Owing back child support may affect the ability of a person in Texas to get a mortgage but will not necessarily do so. A parent who has fallen behind in child support payments may be unable to get certain types of government loans, such as those associated with the VA or FHA. A 2016 audit found that applicants sometimes slipped through the cracks and were erroneously given loans, but there are other opportunities for financing that do not consider a child support delinquency disqualifying.
Credit reporting agencies do not report delinquent child support, tax liens and some other debts in the way they used to, so a person's credit score might be unaffected. However, a person may still be required to include this in a mortgage application. The first step should be checking credit scores to see if the overall credit is high enough to get a nongovernmental loan.
The credit score along with debt-to-income ratio and down payment are all that Fannie Mae looks at. The credit score requirement varies based on the debt-to-income ratio and whether or not the person has savings. The state child support enforcement agency may report a person to a federal debt database called CAIVRS if the person is delinquent. However, making a written agreement with the court may qualify a person for removal.

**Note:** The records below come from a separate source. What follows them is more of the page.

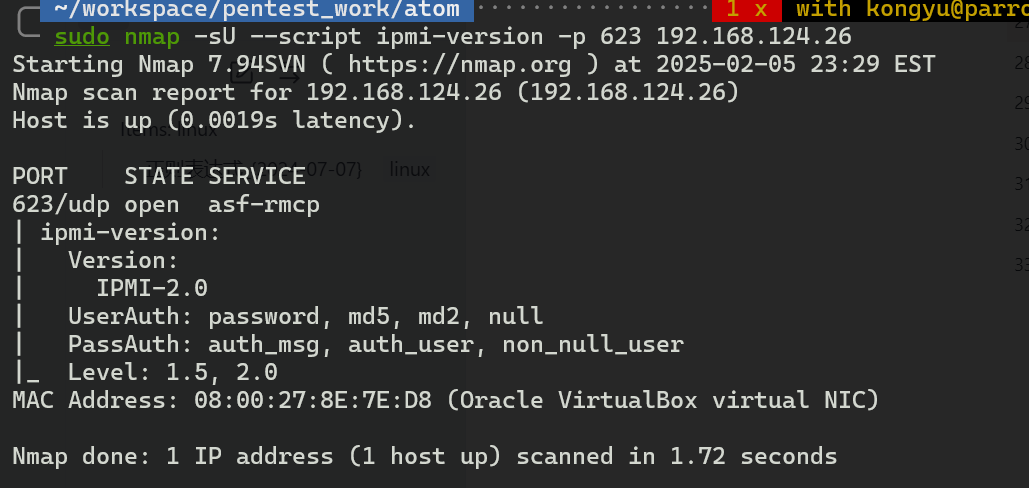Select the blue workspace path prompt segment
Image resolution: width=1029 pixels, height=488 pixels.
(x=257, y=10)
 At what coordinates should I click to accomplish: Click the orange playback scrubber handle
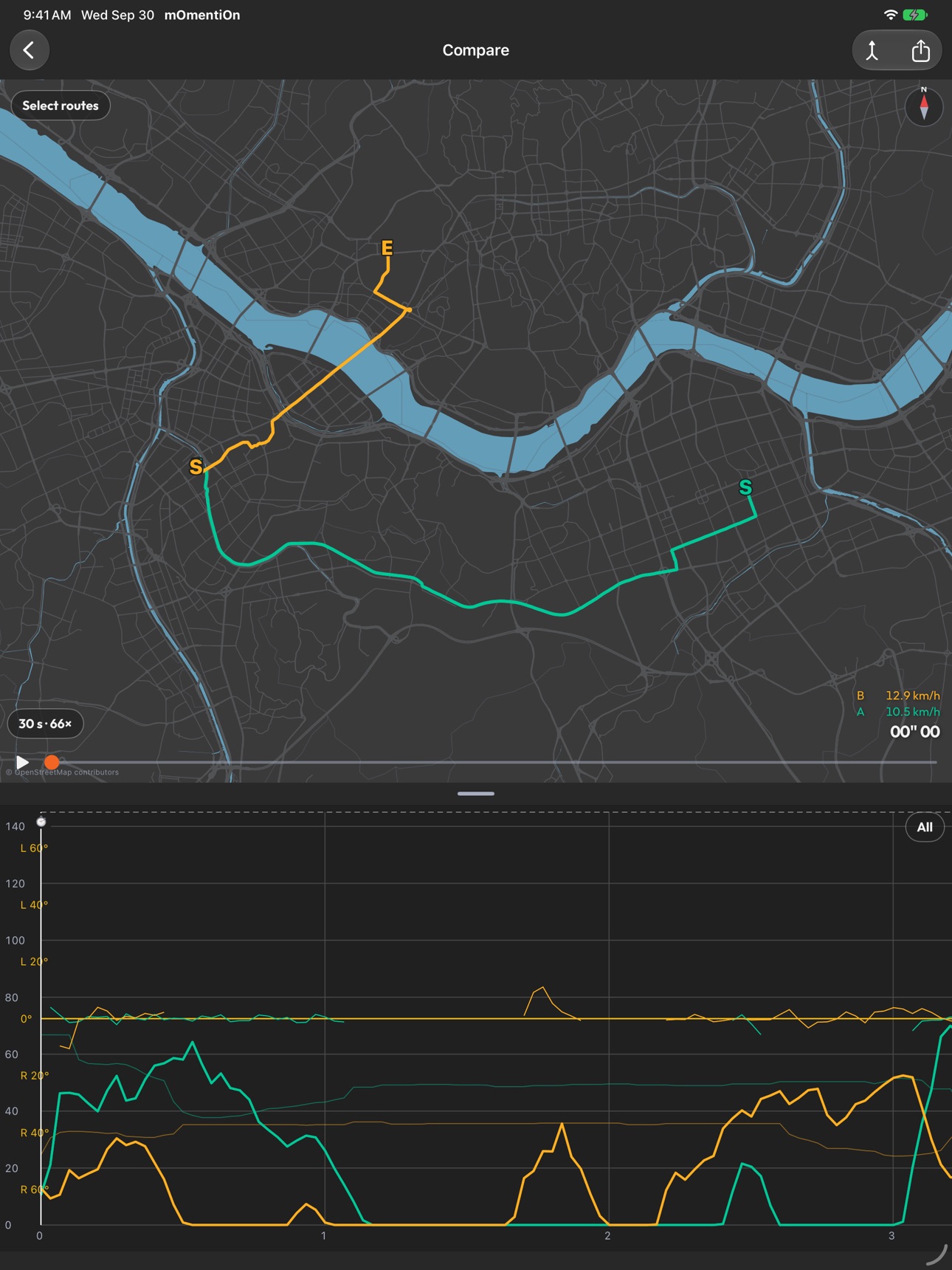coord(52,762)
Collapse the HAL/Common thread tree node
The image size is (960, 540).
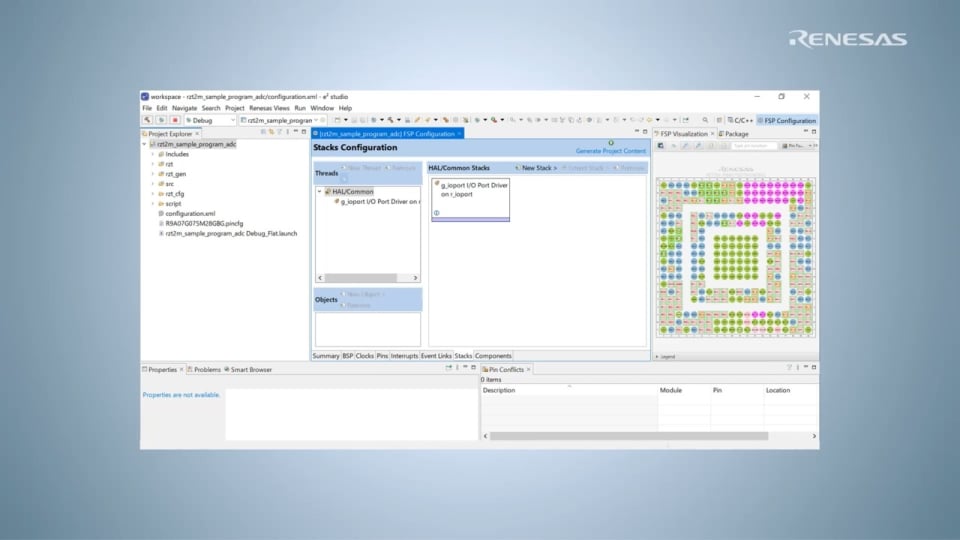(x=320, y=191)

A parent who is struggling to keep up with child support payments can ask the court for a modification in support if there is a change in circumstances that affects the parent's income. If the parents have a formal child support agreement in place, requesting this modification is necessary even if the parents agree on it. If the parent falls behind in payments before the modification is approved, that parent will still be responsible for delinquent payments after its approval.